![SGSSS Logo](../img/SGSSS_Stacked.png)

# Collecting Digital Data for Social Scientists

## Introduction

Computational methods are transforming the social sciences, enabling researchers to collect, analyse, and interpret data at scales and speeds that were previously impossible. One of the most powerful techniques in this toolkit is **web scraping** — the automated extraction of information from websites. Web scraping allows social scientists to create new datasets from digital sources, turning the vast and often unstructured content of the internet into structured, analysable data.

This practical session introduces you to web scraping using Python. We will start with a simple example — extracting text from a single web page — and then move on to a more realistic scenario involving multiple pages. By the end of this session, you will have a solid foundation for collecting digital data from the web.

▸ Exercise requirements
1. Can you sum up the introduction to web scraping for social scientists in two sentences?
2. Could you resume the introduction to web scraping for social scientists, picking up right after its last sentence?

▸ Available data
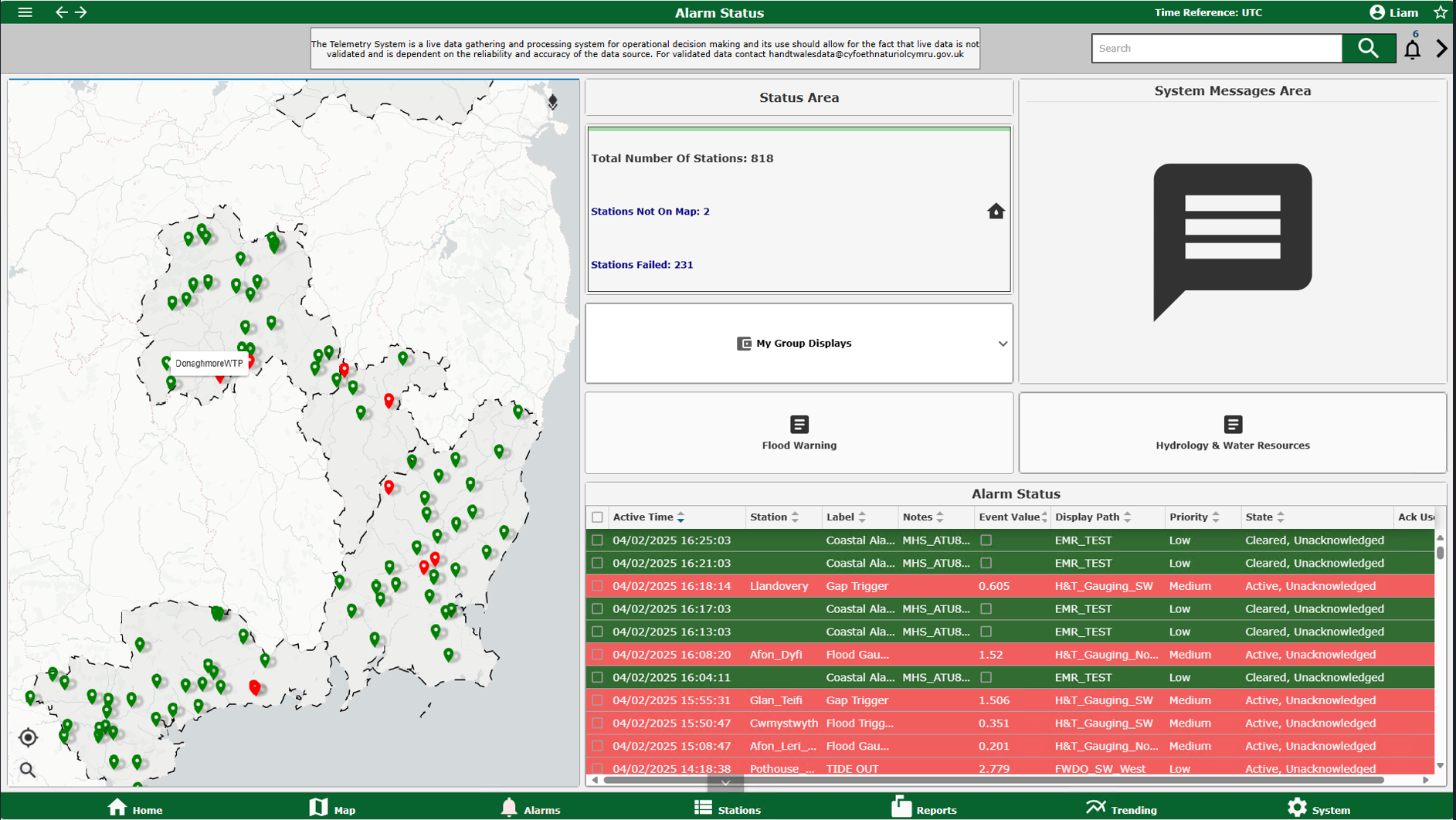Open the hamburger menu icon
This screenshot has width=1456, height=820.
pyautogui.click(x=25, y=12)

▸ Outputs in order
1. Web scraping, the automated extraction of information from websites, is presented as one of the most powerful computational techniques now transforming the social sciences, because it lets researchers turn unstructured internet content into structured datasets. The practical session teaches it in Python, beginning with extracting text from a single web page and then moving to a more realistic scenario involving multiple pages.

2.
## Aims

1. **Demonstrate how Python can be used for web scraping** — from requesting web pages, to parsing HTML, extracting information, and saving results.
2. **Cultivate computational thinking skills** — breaking down a data collection problem into a series of logical, repeatable steps.

## Lesson Details

| | |
| --- | --- |
| **Level** | Introductory |
| **Time** | ~45 minutes |
| **Pre-requisites** | None |
| **Learning outcomes** | Understand the key steps involved in web scraping |
| | Be able to use Python to request a web page |
| | Be able to use Python to parse HTML content |
| | Be able to use Python to extract specific information from a web page |
| | Be able to use Python to save scraped data to a file |

## Guide to Using This Resource

This is a **Jupyter Notebook** — an interactive document that combines text, code, and output in a single environment. If you are viewing this in **Google Colab**, you are running the notebook in the cloud, which means you do not need to install anything on your own machine.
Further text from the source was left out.